I (24M) have been dating my girlfriend (24F) for almost 5 years. We’ve lived together for over three years and are best friends. Over the past year and a half I have not been feeling very happy I mount relationship and despite attempts by both of us my feelings have not changed (I have another post about this detailing exact events and problems going on in our relationship). Over the past few months I have had the reoccurring thought in my head that we may not be the right people to spend the rest of our lives together for each other. We’re both extremely comfortable in where we live and our life together but there’s nothing more than that. It’s just comfort. I truly do love her with all my heart, but I just don’t see a future where we stay happily together/married. It’s a struggle everyday because I love her so much but I don’t if there are any other options.
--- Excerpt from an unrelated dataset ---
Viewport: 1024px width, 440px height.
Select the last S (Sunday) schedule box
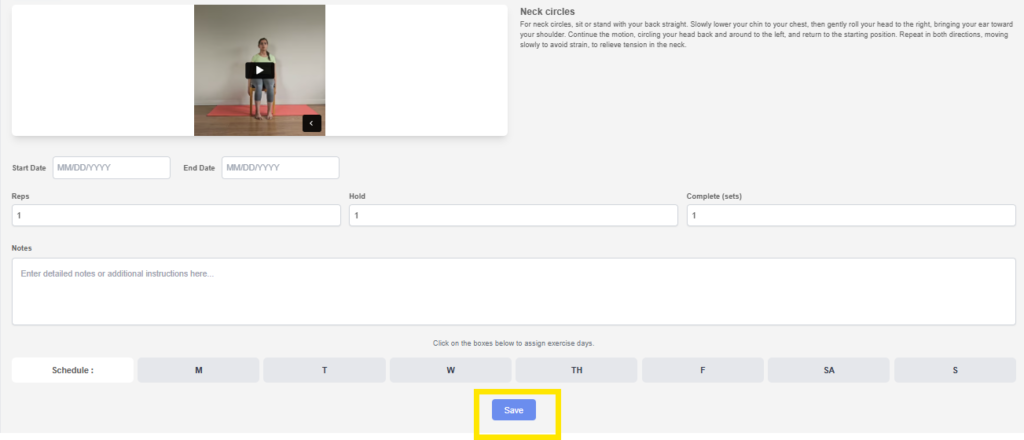click(955, 370)
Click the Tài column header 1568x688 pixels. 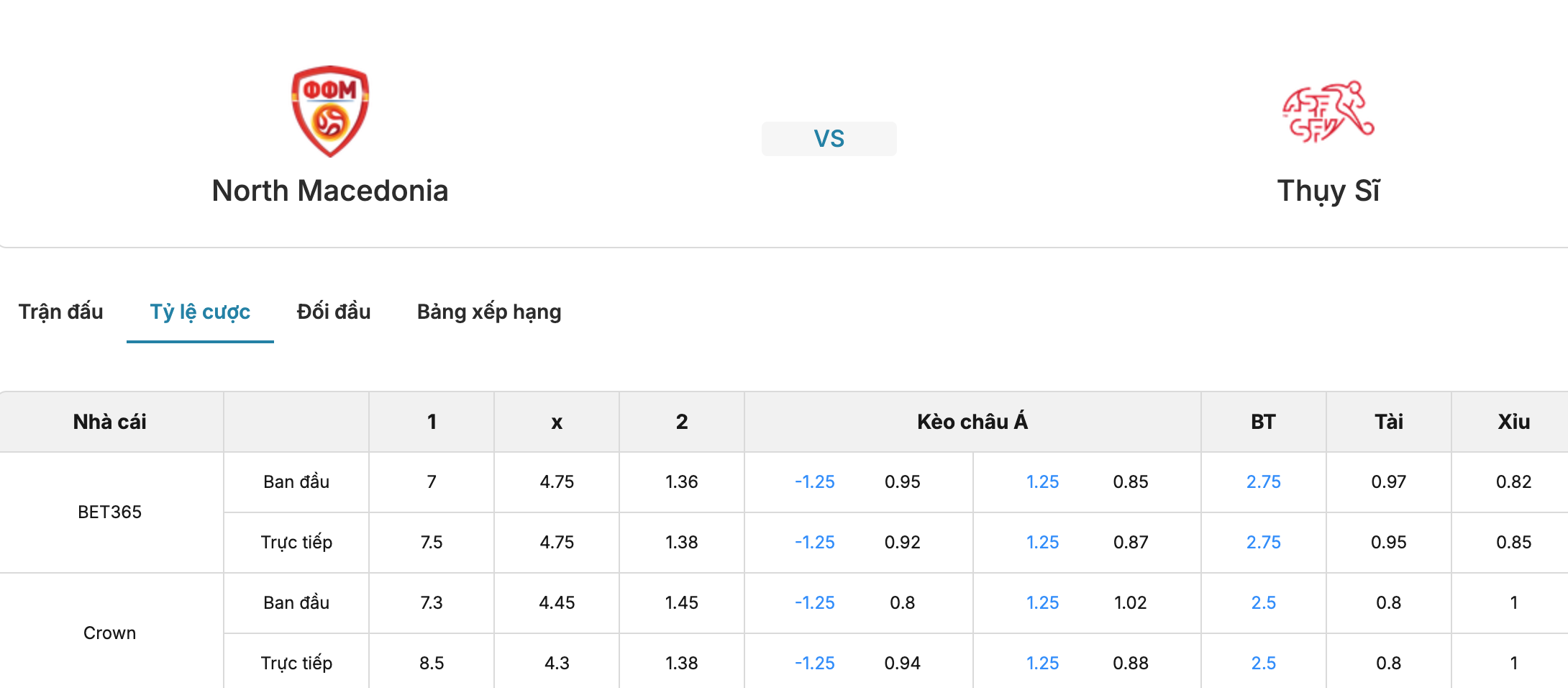point(1389,422)
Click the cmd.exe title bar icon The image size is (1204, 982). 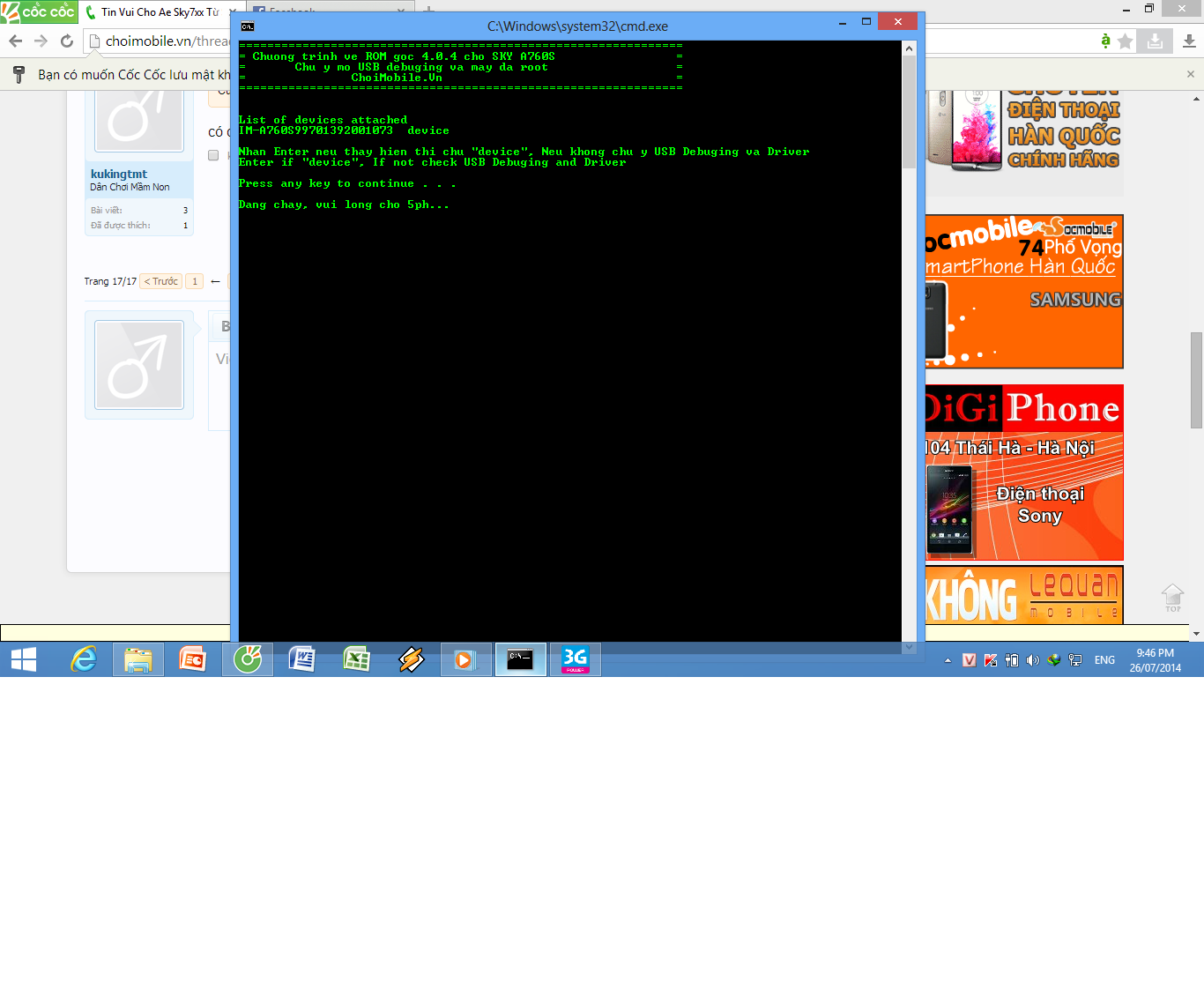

TL;DR – Me and my girlfriend are very comfortable together but there’s not much more to our relationship.

5 comments
  1. If you have tried to re-ignite the spark but cannot and only feel like best friends, then I see no need to keep being romantically together. You were together very young and it’s not uncommon to grow apart in your early/mid twenties.

  2. >I have had the reoccurring thought in my head that we may not be the right people to spend the rest of our lives together for each other.

    This is entirely reasonable, and quite likely.

    Think about it: you’re both very young, and met when you were limited in the people that you met. It’s great that you stayed together all this time, but you’ve both matured (well, at least “got older”…) and your priorities, needs and desires might have changed along the way.

    So it’s no surprise that what appealed to you five years ago probably doesn’t any more.

    ​

    >It’s a struggle everyday because I love her so much but I don’t if there are any other options.

    You know what’s funny?

    This is *exactly* what you’ll want ten years from now: a nice, predictable, comfortable loving relationship with a woman you can love and spend time with.

    What’s missing is the wild chaos and unpredictability which comes with hopping frantically from relationship to relationship, looking for what you already have.

    You can try this:

    * Split up, but keep in touch.
    * Go your separate ways, but agree that after a certain period of time (say, five years) if you both are not in relationships you’ll explore getting back together.
    * Sow your wild oats (the repressed need to do this is probably what’s making you antsy). She gets to do this, too, if she’s inclined. This is your chance for both of you to indulge your “new and improved” priorities and preferences where the opposite sex is concerned.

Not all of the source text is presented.